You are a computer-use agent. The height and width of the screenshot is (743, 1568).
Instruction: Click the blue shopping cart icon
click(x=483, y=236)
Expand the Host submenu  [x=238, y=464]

==

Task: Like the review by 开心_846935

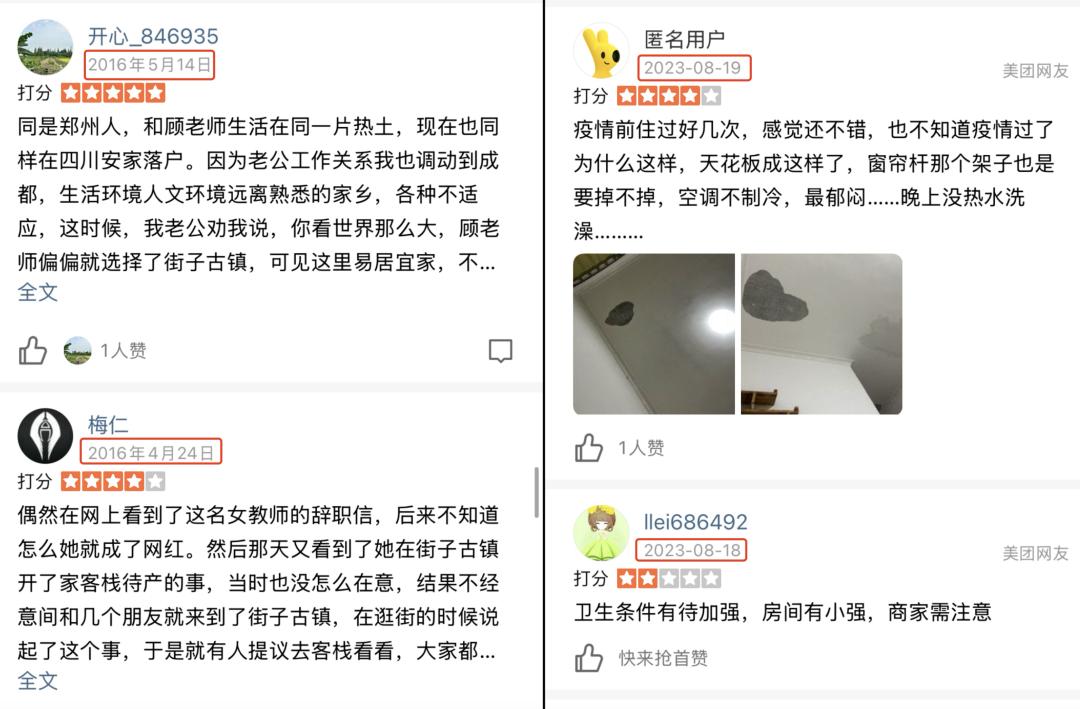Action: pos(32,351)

---

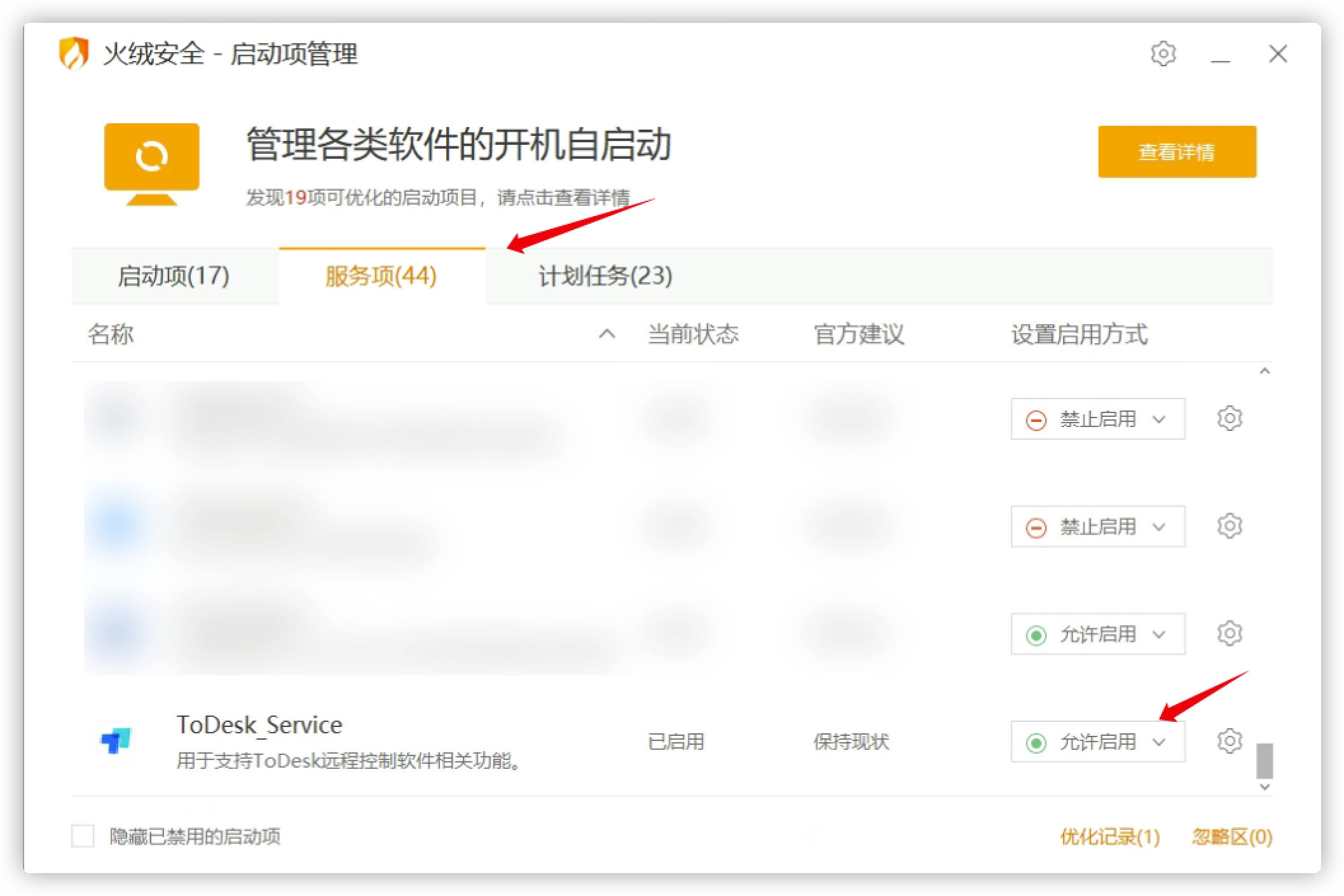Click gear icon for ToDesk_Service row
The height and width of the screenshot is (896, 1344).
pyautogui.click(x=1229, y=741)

■ Problem: Gather every line from the records above that contains the string "width". The match is case-sensitive.

■ Answer to the task:
You are a computer-use agent. The height and width of the screenshot is (743, 1568).
The height and width of the screenshot is (896, 1344).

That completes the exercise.